Cloud Technology Acquisition Dynamics

In his on-stage keynote, Oracle co-CEO Mark Hurd pointed out an important observation, namely that in today’s business and technology circles, Cloud is not just a technical discussion, but a broader business and strategy discussion. He spoke of the organizational dynamics driving CIO and line-of-business executives, each with different stakeholder agenda. In later briefings with Oracle SCM executives, the observation was amplified in that companies are still not taking the broadened business-wide perspective to Cloud, but rather the usual supply chain point solution focus.

The investment consideration is one that needs to address whether Cloud provides easier methods to add more agility to supply chain and line of business processes, added security of data and information while at the same time, lowering the costs and maintenance of overall IT infrastructure.

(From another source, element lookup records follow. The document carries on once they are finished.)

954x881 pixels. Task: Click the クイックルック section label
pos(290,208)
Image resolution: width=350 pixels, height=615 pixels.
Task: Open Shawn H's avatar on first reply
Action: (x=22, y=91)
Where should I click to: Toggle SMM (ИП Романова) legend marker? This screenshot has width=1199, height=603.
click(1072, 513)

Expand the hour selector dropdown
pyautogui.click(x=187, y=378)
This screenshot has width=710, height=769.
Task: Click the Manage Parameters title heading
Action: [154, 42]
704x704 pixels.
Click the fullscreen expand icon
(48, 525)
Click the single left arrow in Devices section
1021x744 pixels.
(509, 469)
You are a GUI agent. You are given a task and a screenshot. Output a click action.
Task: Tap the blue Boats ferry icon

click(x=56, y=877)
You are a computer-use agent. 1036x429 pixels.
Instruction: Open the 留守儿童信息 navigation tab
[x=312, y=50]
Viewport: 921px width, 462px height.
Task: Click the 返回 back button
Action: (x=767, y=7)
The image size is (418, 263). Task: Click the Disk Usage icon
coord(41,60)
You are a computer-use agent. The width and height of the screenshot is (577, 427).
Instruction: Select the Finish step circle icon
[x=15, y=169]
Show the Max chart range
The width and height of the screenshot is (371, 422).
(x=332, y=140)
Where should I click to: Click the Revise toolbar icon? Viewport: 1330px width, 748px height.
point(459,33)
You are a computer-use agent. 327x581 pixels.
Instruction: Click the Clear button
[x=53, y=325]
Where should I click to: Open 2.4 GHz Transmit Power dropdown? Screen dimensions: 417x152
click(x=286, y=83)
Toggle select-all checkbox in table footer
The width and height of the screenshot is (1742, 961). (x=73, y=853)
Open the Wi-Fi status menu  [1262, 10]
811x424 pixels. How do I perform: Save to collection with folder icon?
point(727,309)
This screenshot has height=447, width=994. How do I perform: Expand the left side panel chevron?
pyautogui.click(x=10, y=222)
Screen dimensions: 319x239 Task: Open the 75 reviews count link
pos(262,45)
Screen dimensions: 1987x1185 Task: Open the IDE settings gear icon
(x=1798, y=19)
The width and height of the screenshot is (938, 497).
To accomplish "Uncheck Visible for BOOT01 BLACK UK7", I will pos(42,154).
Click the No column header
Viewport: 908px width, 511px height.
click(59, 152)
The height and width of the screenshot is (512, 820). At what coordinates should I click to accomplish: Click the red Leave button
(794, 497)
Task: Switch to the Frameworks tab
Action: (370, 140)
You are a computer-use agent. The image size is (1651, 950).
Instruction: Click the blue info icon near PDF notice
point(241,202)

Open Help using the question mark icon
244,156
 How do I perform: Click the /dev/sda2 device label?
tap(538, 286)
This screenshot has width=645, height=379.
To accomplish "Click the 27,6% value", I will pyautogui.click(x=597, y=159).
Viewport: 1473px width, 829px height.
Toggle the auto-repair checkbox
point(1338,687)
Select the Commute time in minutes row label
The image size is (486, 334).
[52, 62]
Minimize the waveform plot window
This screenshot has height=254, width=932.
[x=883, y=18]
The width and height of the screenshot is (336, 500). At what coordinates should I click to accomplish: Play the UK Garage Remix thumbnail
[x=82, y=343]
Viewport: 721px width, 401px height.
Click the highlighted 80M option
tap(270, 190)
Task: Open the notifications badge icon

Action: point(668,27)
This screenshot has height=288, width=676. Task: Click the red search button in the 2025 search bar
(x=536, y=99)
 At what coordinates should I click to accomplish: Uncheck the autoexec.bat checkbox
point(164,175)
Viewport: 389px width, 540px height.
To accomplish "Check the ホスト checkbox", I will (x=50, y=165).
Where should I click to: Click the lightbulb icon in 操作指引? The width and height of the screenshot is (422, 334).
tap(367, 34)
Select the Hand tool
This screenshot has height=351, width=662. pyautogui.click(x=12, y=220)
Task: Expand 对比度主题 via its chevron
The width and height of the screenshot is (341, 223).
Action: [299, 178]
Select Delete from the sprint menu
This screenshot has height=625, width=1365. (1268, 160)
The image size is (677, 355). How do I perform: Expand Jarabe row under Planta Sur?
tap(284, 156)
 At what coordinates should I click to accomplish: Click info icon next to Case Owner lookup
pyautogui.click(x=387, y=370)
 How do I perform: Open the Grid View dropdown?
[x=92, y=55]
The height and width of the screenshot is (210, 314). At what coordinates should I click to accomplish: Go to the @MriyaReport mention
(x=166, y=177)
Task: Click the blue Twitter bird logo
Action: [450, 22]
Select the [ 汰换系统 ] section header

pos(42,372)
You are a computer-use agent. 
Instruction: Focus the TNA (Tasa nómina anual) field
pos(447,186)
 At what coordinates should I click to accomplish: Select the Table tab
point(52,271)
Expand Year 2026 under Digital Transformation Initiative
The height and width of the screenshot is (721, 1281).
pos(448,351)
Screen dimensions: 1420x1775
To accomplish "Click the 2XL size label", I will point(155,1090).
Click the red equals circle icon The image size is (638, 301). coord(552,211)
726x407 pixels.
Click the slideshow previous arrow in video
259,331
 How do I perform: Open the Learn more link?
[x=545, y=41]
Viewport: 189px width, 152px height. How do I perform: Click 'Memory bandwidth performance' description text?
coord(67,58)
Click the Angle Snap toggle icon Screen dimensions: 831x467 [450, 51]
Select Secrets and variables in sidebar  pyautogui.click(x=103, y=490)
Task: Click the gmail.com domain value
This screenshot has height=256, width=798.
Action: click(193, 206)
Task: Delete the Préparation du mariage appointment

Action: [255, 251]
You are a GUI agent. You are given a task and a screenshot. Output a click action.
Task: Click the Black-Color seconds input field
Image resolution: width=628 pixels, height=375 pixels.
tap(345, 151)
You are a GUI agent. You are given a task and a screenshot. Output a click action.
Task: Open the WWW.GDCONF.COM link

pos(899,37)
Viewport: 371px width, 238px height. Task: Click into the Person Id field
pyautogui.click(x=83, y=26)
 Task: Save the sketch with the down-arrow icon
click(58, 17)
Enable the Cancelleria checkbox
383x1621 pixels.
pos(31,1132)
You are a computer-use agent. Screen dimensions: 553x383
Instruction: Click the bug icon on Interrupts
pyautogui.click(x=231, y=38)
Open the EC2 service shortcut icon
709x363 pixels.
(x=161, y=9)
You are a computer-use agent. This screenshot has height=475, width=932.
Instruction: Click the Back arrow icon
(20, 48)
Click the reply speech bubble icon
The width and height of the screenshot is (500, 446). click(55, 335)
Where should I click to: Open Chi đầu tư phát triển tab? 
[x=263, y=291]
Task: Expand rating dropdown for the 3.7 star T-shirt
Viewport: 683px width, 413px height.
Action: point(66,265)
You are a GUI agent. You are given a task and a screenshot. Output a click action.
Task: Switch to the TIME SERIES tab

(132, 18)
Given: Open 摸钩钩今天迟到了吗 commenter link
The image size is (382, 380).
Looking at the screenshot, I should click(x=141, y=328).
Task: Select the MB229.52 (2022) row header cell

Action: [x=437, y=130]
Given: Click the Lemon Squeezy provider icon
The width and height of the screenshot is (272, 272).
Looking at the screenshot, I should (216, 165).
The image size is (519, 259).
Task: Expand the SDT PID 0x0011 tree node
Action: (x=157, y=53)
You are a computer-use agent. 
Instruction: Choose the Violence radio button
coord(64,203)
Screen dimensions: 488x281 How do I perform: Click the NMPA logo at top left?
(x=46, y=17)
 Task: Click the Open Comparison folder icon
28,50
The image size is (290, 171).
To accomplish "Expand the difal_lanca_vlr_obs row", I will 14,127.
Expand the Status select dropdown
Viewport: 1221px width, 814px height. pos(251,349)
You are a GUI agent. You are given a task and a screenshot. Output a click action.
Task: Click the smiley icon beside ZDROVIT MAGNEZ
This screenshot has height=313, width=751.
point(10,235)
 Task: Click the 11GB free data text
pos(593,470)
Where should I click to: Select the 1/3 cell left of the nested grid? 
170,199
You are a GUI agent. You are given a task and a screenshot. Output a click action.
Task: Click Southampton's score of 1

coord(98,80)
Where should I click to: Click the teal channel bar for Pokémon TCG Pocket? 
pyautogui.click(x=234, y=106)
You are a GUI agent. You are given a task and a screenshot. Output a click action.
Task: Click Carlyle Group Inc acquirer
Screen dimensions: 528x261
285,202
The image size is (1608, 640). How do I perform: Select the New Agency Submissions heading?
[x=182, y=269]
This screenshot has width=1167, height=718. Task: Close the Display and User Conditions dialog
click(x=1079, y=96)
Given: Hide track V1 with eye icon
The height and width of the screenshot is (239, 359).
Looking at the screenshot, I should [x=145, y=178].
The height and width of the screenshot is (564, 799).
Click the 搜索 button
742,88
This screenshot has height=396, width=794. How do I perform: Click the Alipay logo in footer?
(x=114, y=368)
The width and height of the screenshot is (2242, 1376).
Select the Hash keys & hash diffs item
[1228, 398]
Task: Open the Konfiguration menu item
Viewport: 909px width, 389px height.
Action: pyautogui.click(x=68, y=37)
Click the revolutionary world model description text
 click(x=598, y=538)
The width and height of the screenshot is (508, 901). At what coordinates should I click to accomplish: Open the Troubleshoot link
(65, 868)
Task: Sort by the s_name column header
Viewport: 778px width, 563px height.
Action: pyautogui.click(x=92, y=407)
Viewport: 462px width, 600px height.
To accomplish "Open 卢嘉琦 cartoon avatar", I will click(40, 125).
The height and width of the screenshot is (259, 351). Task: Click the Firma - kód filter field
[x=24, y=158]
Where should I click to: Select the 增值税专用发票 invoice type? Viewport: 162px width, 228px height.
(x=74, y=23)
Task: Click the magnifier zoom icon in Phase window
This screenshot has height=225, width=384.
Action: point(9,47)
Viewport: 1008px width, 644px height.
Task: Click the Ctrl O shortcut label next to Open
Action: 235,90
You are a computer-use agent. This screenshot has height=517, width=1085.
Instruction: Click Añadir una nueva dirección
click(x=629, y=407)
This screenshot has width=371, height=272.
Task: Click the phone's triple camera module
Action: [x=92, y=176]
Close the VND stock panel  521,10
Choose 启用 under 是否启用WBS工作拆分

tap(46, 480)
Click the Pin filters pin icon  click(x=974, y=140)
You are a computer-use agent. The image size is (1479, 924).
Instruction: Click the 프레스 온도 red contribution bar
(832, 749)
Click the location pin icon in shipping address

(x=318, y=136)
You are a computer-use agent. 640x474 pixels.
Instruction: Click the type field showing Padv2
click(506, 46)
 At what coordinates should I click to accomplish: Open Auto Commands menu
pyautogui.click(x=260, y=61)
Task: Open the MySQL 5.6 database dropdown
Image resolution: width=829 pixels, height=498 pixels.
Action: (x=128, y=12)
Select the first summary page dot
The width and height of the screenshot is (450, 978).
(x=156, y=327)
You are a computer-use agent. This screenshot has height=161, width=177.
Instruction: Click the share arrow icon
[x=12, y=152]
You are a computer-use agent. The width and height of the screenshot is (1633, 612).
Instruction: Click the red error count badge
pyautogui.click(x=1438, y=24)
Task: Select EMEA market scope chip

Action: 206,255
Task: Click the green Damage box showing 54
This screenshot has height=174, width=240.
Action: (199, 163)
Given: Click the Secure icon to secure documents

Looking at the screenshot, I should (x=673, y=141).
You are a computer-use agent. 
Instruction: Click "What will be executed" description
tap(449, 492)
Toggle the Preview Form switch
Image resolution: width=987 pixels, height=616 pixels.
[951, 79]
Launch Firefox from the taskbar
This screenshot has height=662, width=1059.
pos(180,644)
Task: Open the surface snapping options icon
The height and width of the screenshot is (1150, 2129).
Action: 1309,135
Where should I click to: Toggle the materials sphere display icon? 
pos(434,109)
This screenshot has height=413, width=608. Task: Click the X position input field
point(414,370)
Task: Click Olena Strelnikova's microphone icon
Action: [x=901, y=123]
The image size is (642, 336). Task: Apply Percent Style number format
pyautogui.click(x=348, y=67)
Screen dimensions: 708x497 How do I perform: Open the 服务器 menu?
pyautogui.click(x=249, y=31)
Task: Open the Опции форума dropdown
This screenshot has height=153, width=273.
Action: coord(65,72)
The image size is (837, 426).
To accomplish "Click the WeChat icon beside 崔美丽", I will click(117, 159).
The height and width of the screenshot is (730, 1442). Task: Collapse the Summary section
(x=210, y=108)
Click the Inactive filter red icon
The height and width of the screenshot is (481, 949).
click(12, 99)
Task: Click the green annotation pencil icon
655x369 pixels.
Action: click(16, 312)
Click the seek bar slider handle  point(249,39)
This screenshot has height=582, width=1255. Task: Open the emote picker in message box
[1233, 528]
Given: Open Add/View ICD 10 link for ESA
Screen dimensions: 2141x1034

By this analyst’s view, some organizations continue with a narrower functional scope because of perceived budget limitations, missing the opportunity to influence a far broader business value proposition.  Others, particularly high-growth mid-market firms, quickly grasp the broader objective, that being the opportunity to acquire enterprise class software and technology without the burden of years of legacies in systems development, maintenance and upgrade pains that result in meaningful business disruption.

Some Cloud technology providers, including those with enterprise-wide offerings, have not seemed to grasp these same concepts and considerations.

Other Oracle SCM Futures

Reviewing some of the Oracle SCM development solution roadmaps that were shared at this year’s MSCE provided a perspective of other areas which Oracle has plans to address.

One is in the B2B messaging and business network area with broader planned support for B2B Business Network messaging types and the subsequent mining of B2B messaging activity for business insights. There was some mention of an Oracle Cloud B2B Network down the road, supporting Oracle Cloud tenets.

In the Logistics and Order Management area, was mention of logistics network design and modeling support that can perform what-if analysis on the entire customer fulfillment network.

Of real interest to this analyst was disclosure of personalized configure and extend functionality that can help organizations with large deployment footprints to provide some personalization and customization via a configuration routine that protects such customization when periodic Cloud platform upgrades occur. Oracle is also broadening support for custom user interfaces to support needs for mobile-based computing or information sharing with external strategic partners.

Summary Takeaway

The 2018 Oracle MSCE conference was from this analyst and Editor’s lens, another positive experience. We sense that attendees had that same impression.

The sessions were more balanced to provide both Oracle and supply chain management thought leadership topics. Some of the featured keynotes addressed global wide sustainability and industry supply chain efforts, as well as a humorous personal account of climbing Mt. Everest that was truly unique in delivery.

Assimilating prior attendee feedback, conference organizers provided more opportunities for attendee networking, opportunities to meet directly with Oracle SCM development teams and with industry peers. The conference technology expo featured smaller booths, allowing a broader representation of Oracle partners in multiple application areas.

We were once again pleased to observe the contingent of high school and college students that were provided the opportunity to attend, and soak in a lot of technology knowledge that would take multiple semesters and on-the-job experience to garner.

Once again, the Women in Supply Chain luncheon was sold out and we were informed that attendees were pleased and gained benefit from this particular event. In our prior Part Four commentary, we highlighted the interest and enthusiasm shared by attendees for the Building Supply Chain Talent panel session.

Congratulations to all who organized and executed this event.